Differential Response System

Ohio Department of Job and Family Services

Under Ohio’s Differential Response System, reports of child abuse or neglect are assigned to one of two pathways, based on the nature of the report and pathway assignment criteria: alternative response or traditional response. Ohio’s Department of Job and Family Services describes the components of Alternative Response (AR) as such:

  • Applied when reports DO NOT allege serious or imminent harm
  • No formal finding/substantiation of the allegation
  • Facilitates safety-focused partnership with families
  • Safety, Risk and Comprehensive Family Assessment completed
  • Emphasis on “front-loading” needed services by providing services earlier and without requirement of a finding

The AR/DR model Ohio uses includes six steps. The first step is engaging the family to help them get ready to fully participate in the subsequent steps. Family members are often motivated by participating in AR because there is less formal involvement of the child welfare system and better chances that their children won’t be removed from their homes to enter or re-enter foster care. The second phase is assessing the family’s strengths and need areas followed by partnering with the family (step 3) to plan what services and interventions will be best suited to the family (step 4).
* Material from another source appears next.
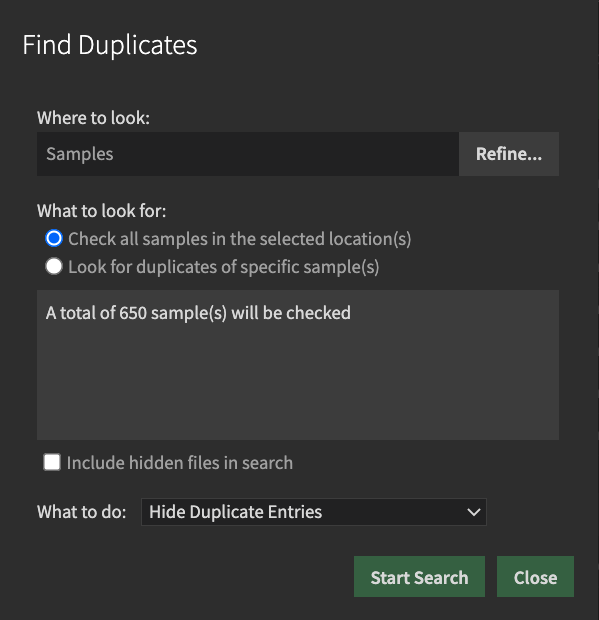Open the What to do dropdown
Screen dimensions: 599x620
point(314,512)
Step five is implementation of the plan followed by evaluating whether the plan is working and making changes to the plan as needed (step 6).
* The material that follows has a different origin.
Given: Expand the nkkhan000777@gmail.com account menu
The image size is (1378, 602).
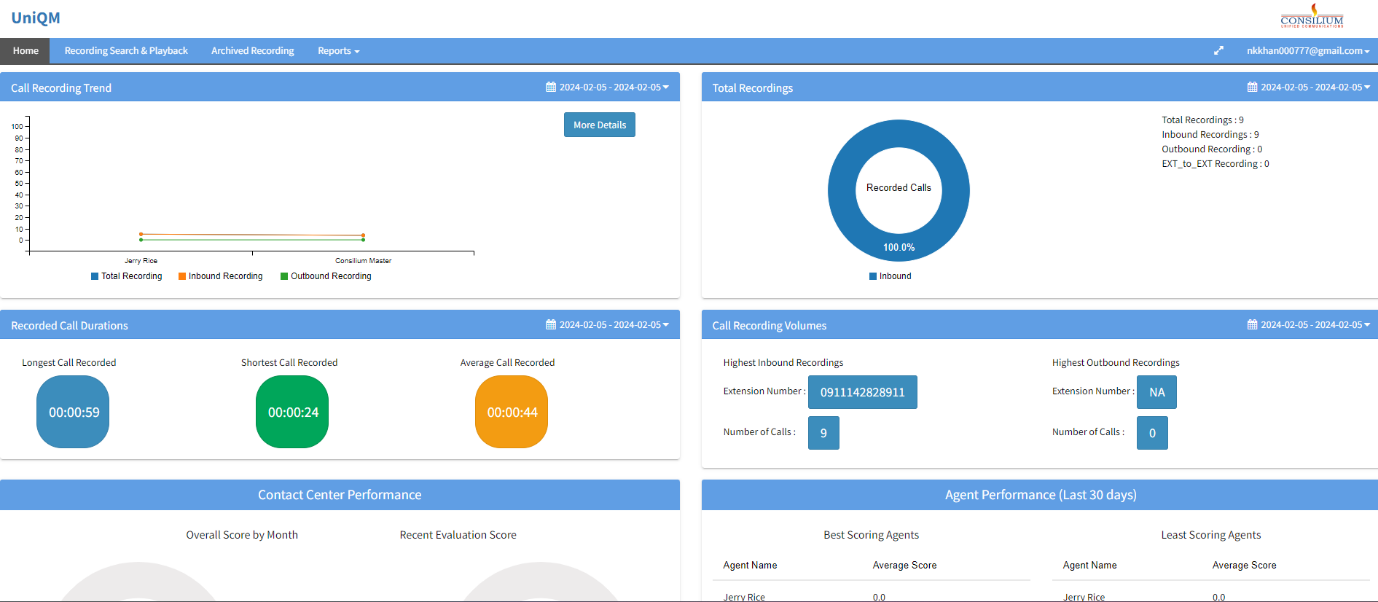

A rigorous, random control evaluation of Ohio’s 18-month pilot of the Alternative Response (AR) approach showed that:

  • Child safety was uncompromised.
  • There were fewer re-referrals to child protective services among families served with AR.
  • Greater satisfaction with services was reported by both families and workers.
  • Greater involvement in decision making and increased cooperation between workers and families was reported by both workers and families.
  • There was increased family engagement in services.
  • Evidence of enhanced collaboration between child welfare and community partners.
  • Subsequent child removals were lower among AR families than the comparison control group of families receiving the Traditional Response, indicating potential for long-term cost savings.

To learn more: http://jfs.ohio.gov/ocf/DifferentialResponse.stm

Child Welfare Information Gateway, Differential Response to Reports of Child Abuse and Neglect 5
This issue brief provides a comprehensive overview of differential response, including implementation considerations, evaluation findings, and lessons learned.

Kempe Center, Differential Response, One Size Does Not Fit All 6
The Kempe Center’s DR Initiative provides a number of resources related to DR, including a link to the Casey Family Program’s DR Toolkit, as well as a number of state, national, and international evaluations of DR programs.

Quality Improvement Center on Differential Response 7
The Quality Improvement Center (QIC) – Differential Response website includes evaluations from the three QIC-DR sites (Colorado, Illinois, and Ohio), as well as the QIC-DR cross-site evaluation.

  1. Quality Improvement Center on Differential Response in Child Protective Services. (2011). Differential response in child protective services: A literature review, version 2. Washington DC: Children’s Bureau, US Department of Health and Human Services. Retrieved from http://www.ucdenver.edu/academics/colleges/medicalschool/departments/pediatrics/subs/can/DR/qicdr/General%20Resources/QIC-DR_Lit_Review%20version%20%202.pdf
  2. Ibid.
  3. Loman, L. A., & Siegel, G. L. (2015). Effects of approach and services under differential response on long term child safety and welfare. Child Abuse & Neglect, 39, 86–97.
  4. States included: Kentucky, Minnesota, Missouri, North Carolina, Oklahoma and Tennessee.